Using the proper technique conserves water, and ensures that your trees will be healthy and happy for years to come.
- For young, newly planted trees, apply water over the root ball and the planting area just outside of the root ball. This is especially critical for the first few years when new roots are developing.
- For mature trees, water within the root zone. The root zone can spread three times as far as the edge of the canopy (also known as the dripline), so don’t water just at the base of the tree. If you are in doubt, a safe bet is to water the area between the dripline and trunk.
- Do not allow a sprinkler system to splash water on the trunk or leaves. Trees do not absorb water through their trunks, so not only is it wasted water, but the accumulation of moisture can also lead to disease and decay.
- Keep the root zone moist but not soaked. It is imperative to remember that too much water is as bad as not enough water.
- Use an open-ended garden hose, soaker hoses, or for newly planted trees, consider a tree-watering bag (such as a Treegator) to slowly and consistently provide water to the root system. Slow, deep soaks are most effective because it allows the water to percolate down into the root system.
- Don’t have soaker hoses or a tree-watering bag? Larry Eacret, a Treecologist at Leaf & Limb, suggests the following rule of thumb: Measure the trunk diameter at knee height using a ruler or yardstick. Then follow this simple watering formula: tree diameter × five minutes = total watering time. For example, a tree with a 3" diameter would be 3 × 5 = 15 minutes of watering. Repeat 2-3 times a week.
- If that does not work for you, here is another good watering rule: provide your tree with 8 to 10 gallons of water per week for every inch of trunk diameter. So a 6” caliper tree would need around 60 gallons per week.
- It’s also important to remember that trees need more water in hot months and less in cool months.
- Finally, the best time of day to water is first thing in the morning before harsh sun comes in contact with the tree. Watering this early will prevent evaporation and ensure that the tree has enough water during the hottest hours of the day.
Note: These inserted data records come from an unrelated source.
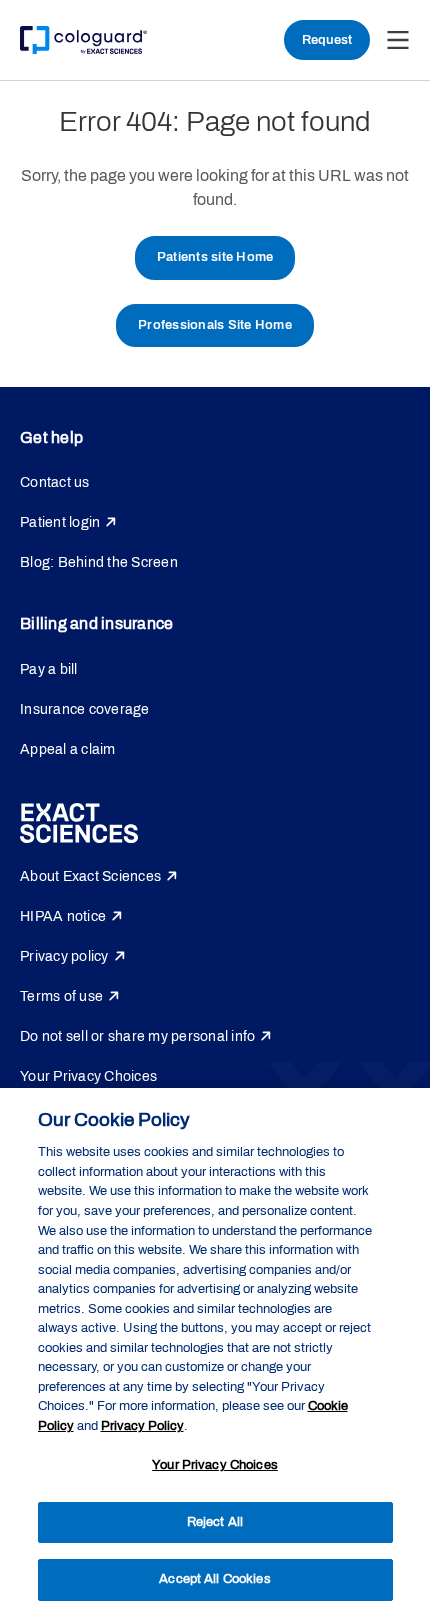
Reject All (215, 1522)
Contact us (55, 482)
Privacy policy (64, 956)
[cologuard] (83, 40)
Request (327, 40)
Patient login (60, 522)
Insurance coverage (85, 709)
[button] (398, 40)
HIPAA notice (63, 916)
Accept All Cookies (214, 1579)
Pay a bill (49, 669)
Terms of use (61, 996)
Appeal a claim (68, 749)
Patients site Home (215, 257)
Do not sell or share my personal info (137, 1036)
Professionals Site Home (215, 325)
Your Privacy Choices (88, 1076)
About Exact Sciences (90, 876)
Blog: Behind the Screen (99, 562)
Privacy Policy (142, 1426)
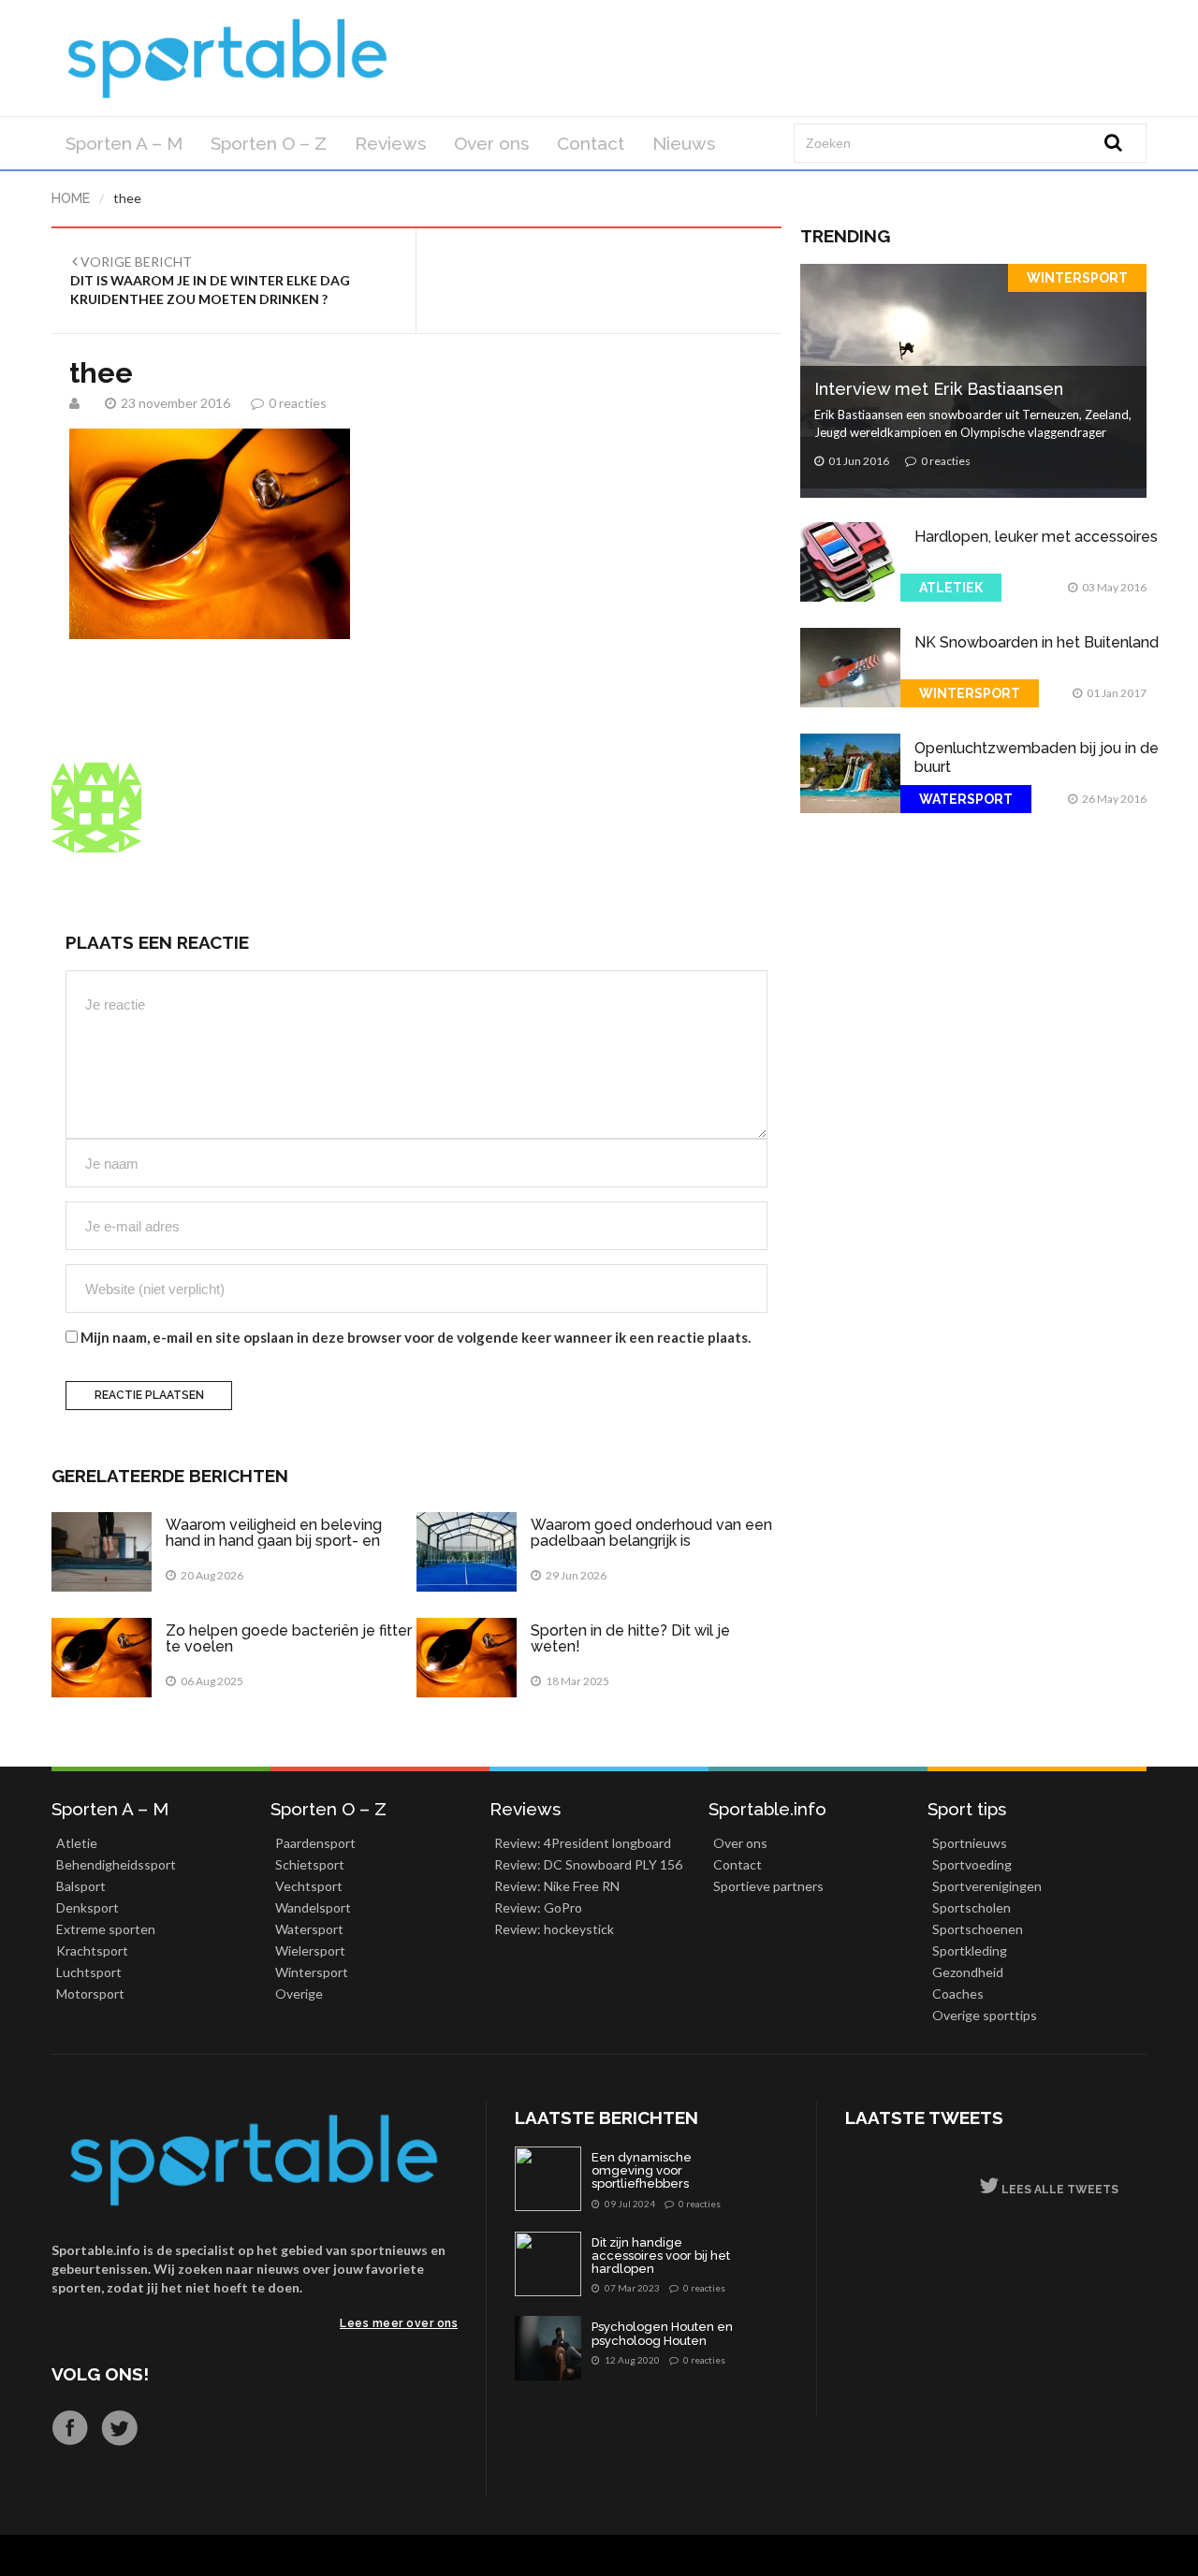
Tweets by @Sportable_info (930, 2146)
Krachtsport (92, 1950)
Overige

The second best time to water is later in the evening when the sun is going down.
Follow this simple rule of thumb: Measure the trunk diameter at knee height using a ruler or yardstick. Then follow this simple watering formula: tree diameter × five minutes = total watering time.
For example, a tree with a 3” diameter would be 3 × 5 = 15 minutes of watering. Repeat 2-3 times a week.
Please note that these are only general guidelines. Watering needs will vary based on species, climate, time of year, weather patterns, and more.